▶ _Set exercise_
Rewrite the lines below as a numbered list, running from the one that contains "Click the 70W longitude tick label" through the last line, both ends included. Skip blank lines and leave the pictures out.

-- Task data start --

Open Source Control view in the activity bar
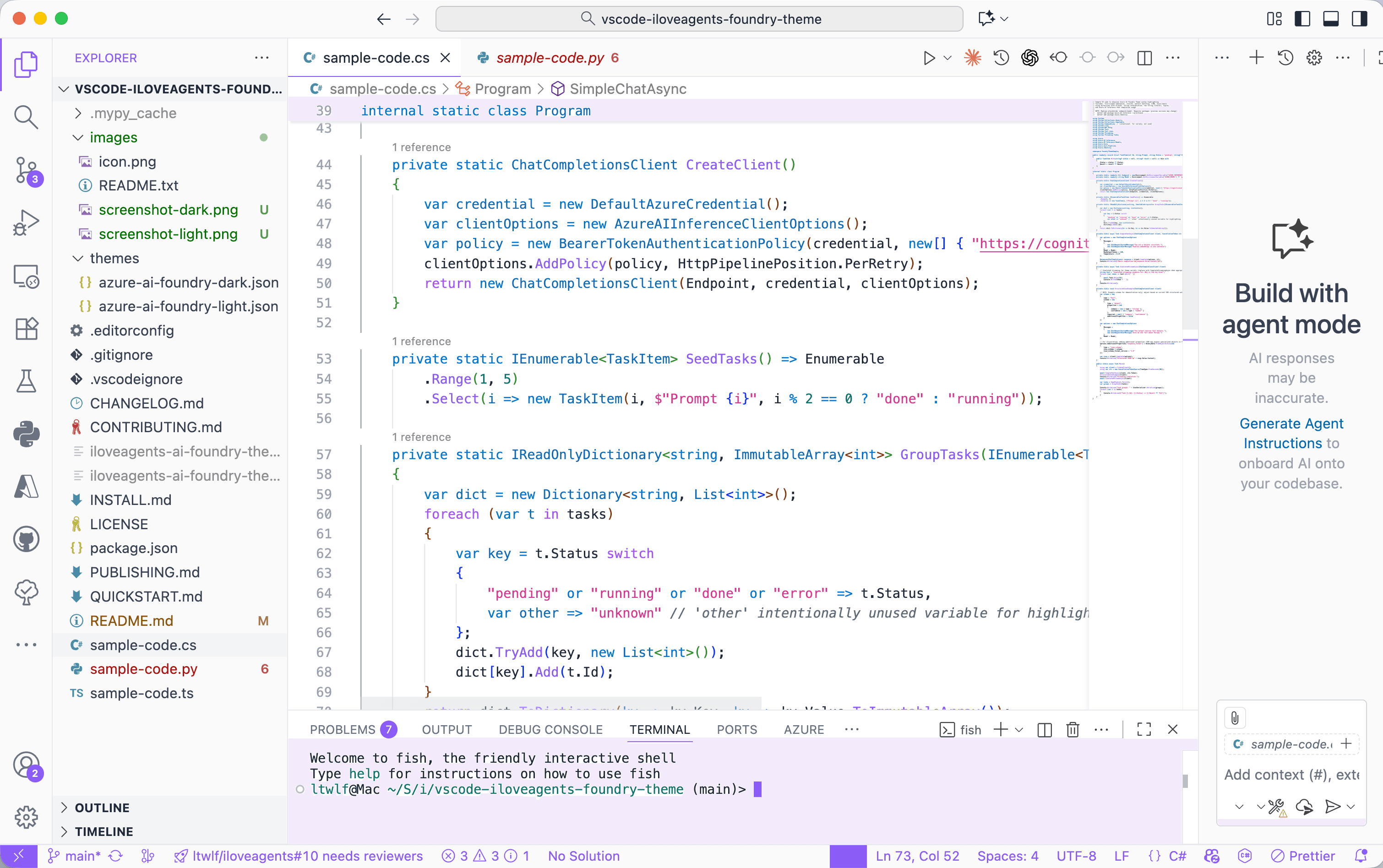The width and height of the screenshot is (1383, 868). point(27,170)
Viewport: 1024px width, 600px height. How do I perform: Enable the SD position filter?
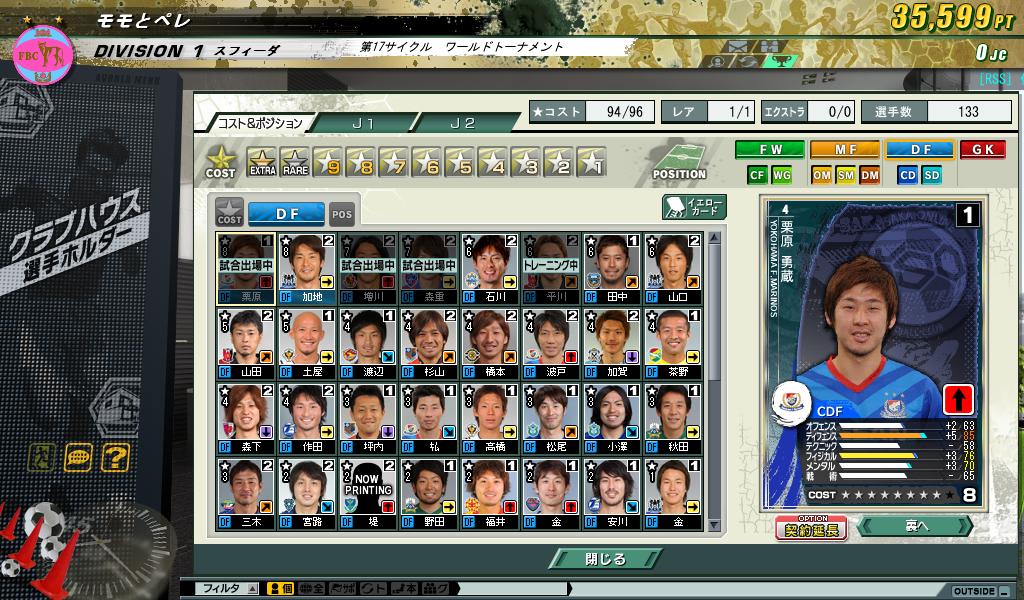tap(932, 175)
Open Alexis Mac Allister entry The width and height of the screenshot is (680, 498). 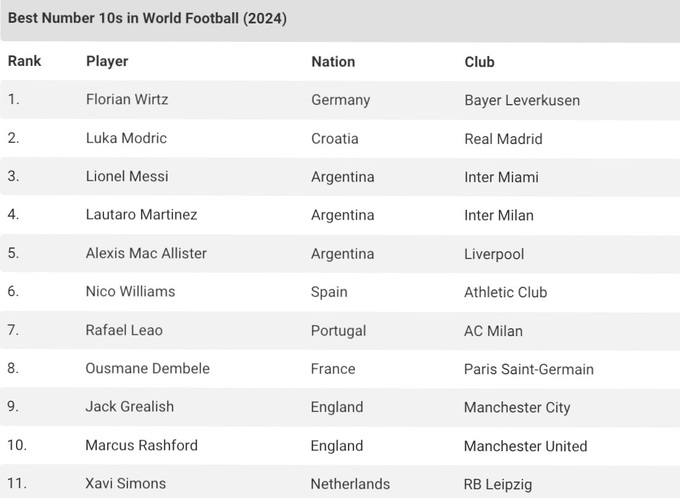(x=146, y=253)
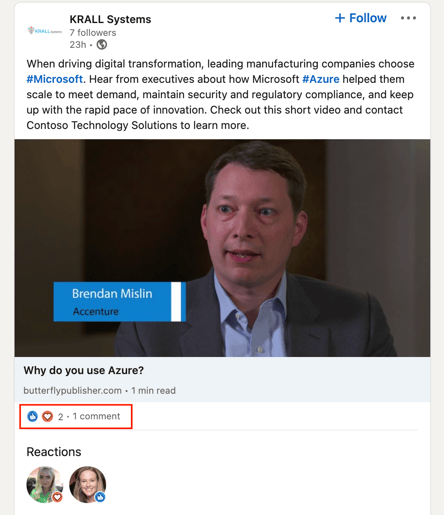
Task: Click the Reactions section heading
Action: point(54,452)
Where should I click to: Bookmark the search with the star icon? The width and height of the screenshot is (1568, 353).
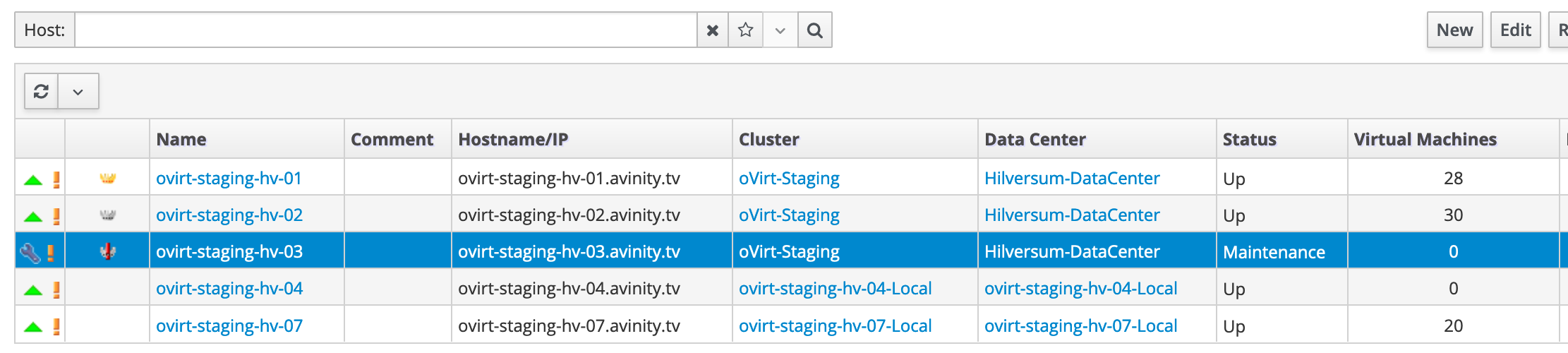pyautogui.click(x=745, y=30)
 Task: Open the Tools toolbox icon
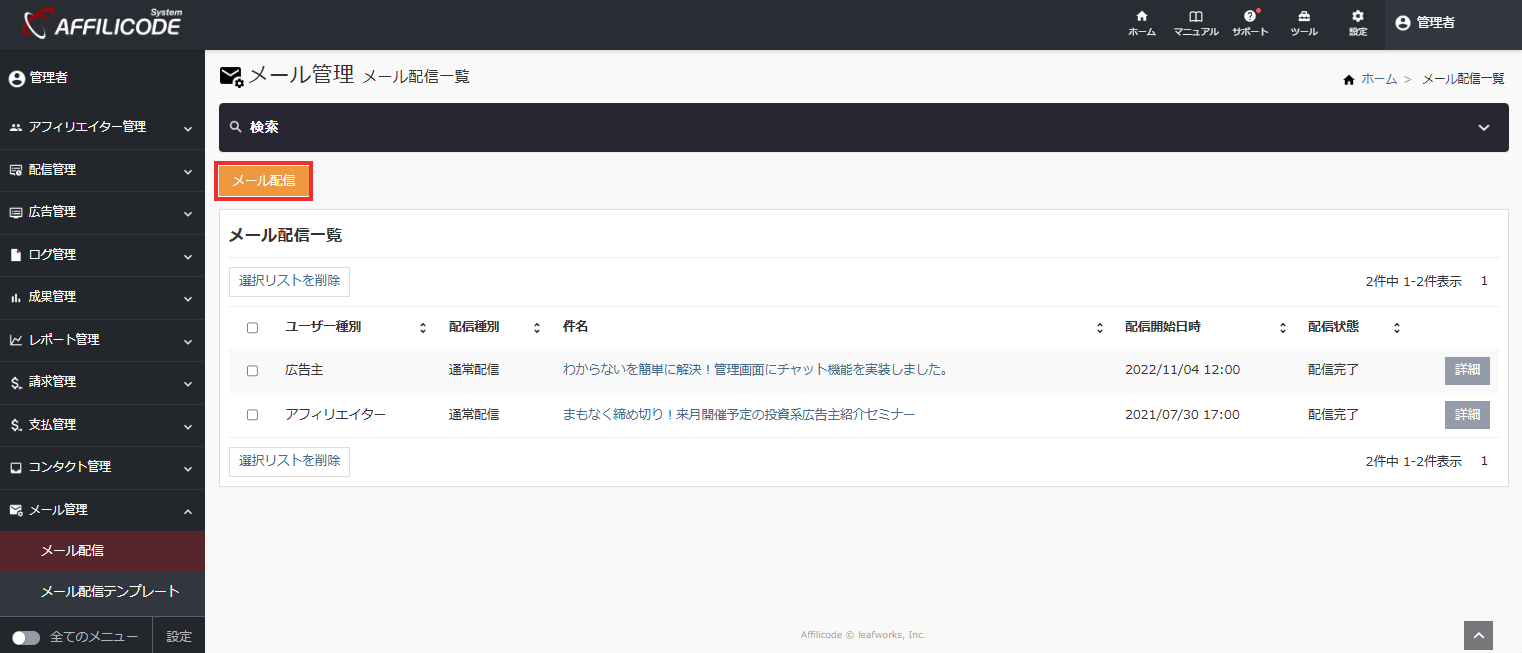click(x=1303, y=18)
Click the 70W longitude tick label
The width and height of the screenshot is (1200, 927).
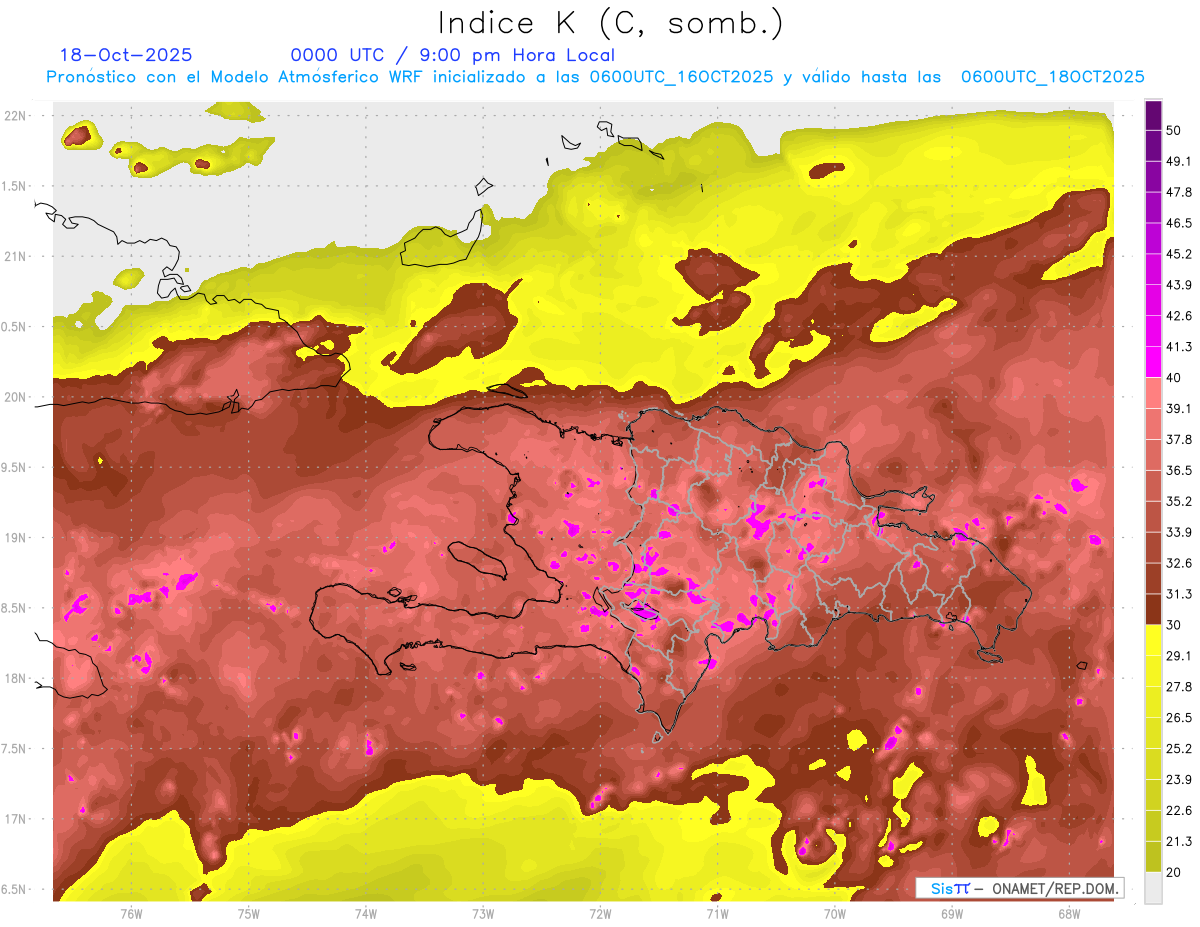pyautogui.click(x=834, y=913)
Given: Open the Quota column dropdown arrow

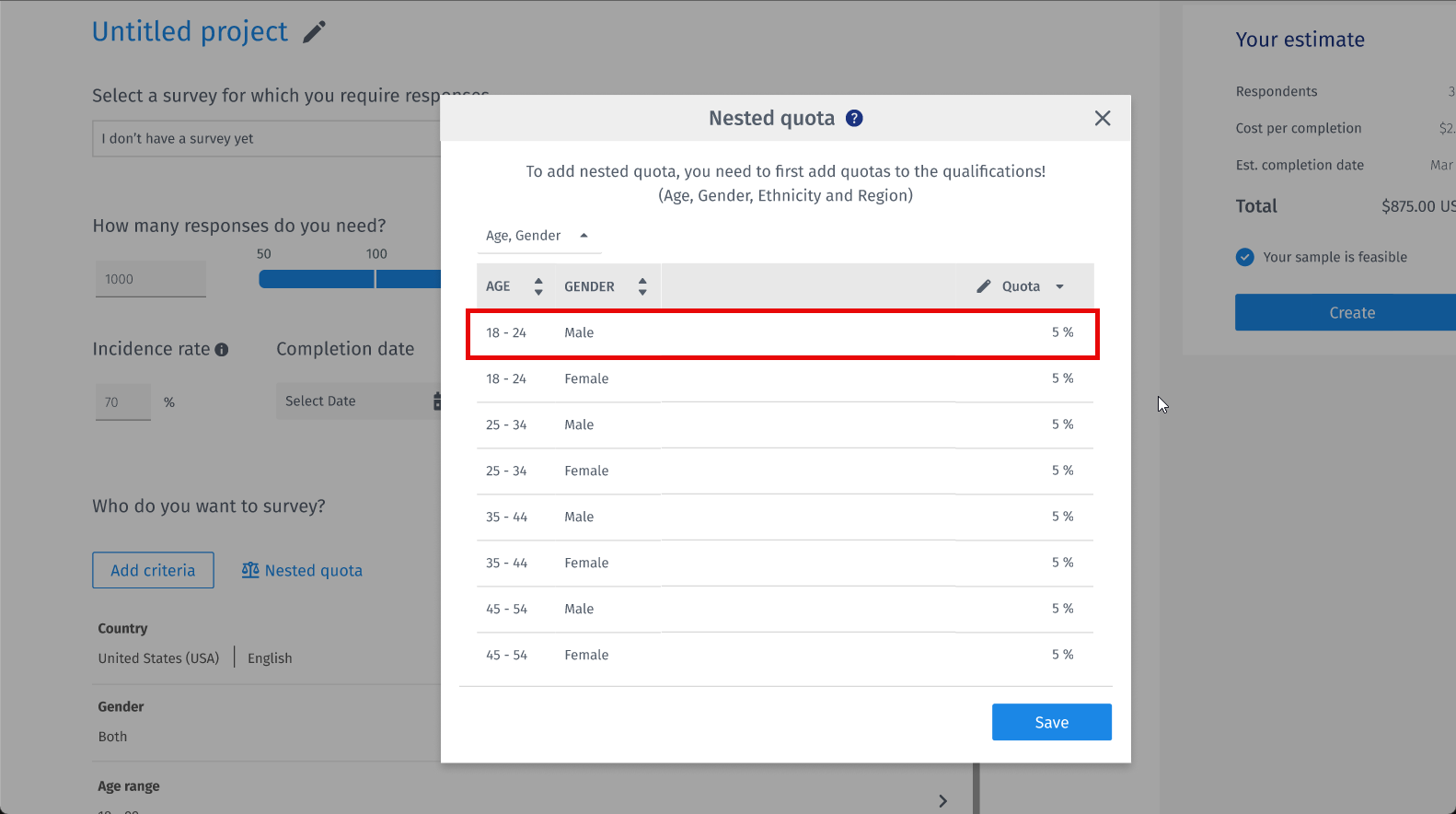Looking at the screenshot, I should 1059,286.
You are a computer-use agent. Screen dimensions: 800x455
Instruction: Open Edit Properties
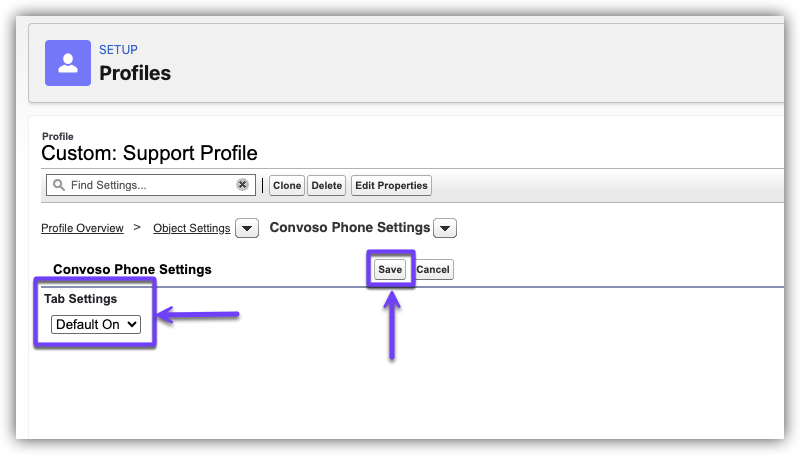click(391, 185)
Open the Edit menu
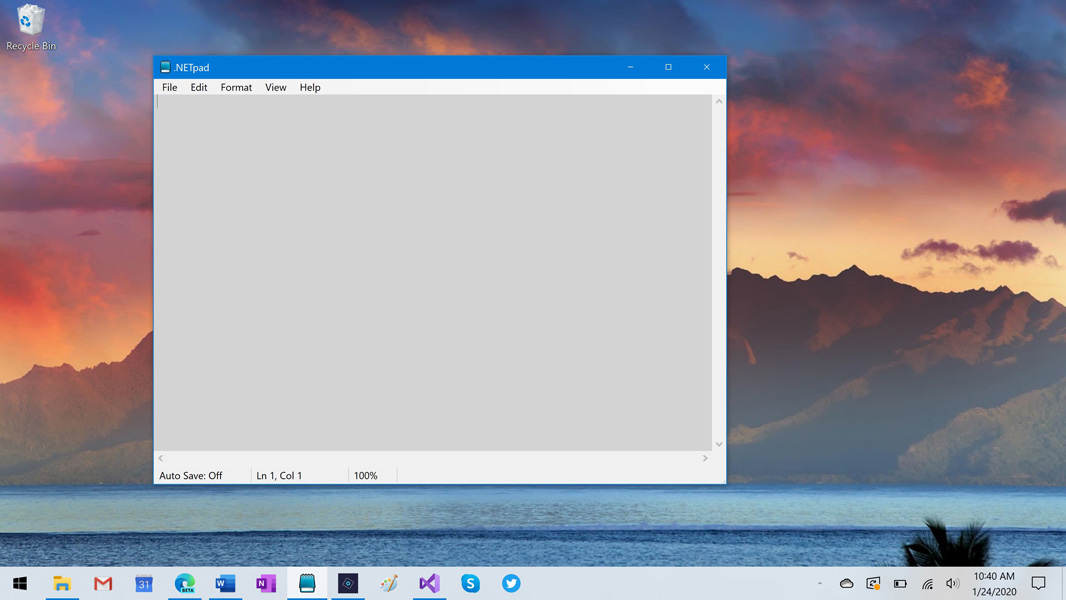Image resolution: width=1066 pixels, height=600 pixels. [x=199, y=88]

-- Task data end --

▶ _Answer to this exercise_
1. Click the 70W longitude tick label
2. The width and height of the screenshot is (1200, 927).
3. pyautogui.click(x=834, y=913)
4. Given: Open the Quota column dropdown arrow
5. Looking at the screenshot, I should 1059,286.
6. You are a computer-use agent. Screen dimensions: 800x455
7. Instruction: Open Edit Properties
8. click(391, 185)
9. Open the Edit menu
10. Image resolution: width=1066 pixels, height=600 pixels. [x=199, y=88]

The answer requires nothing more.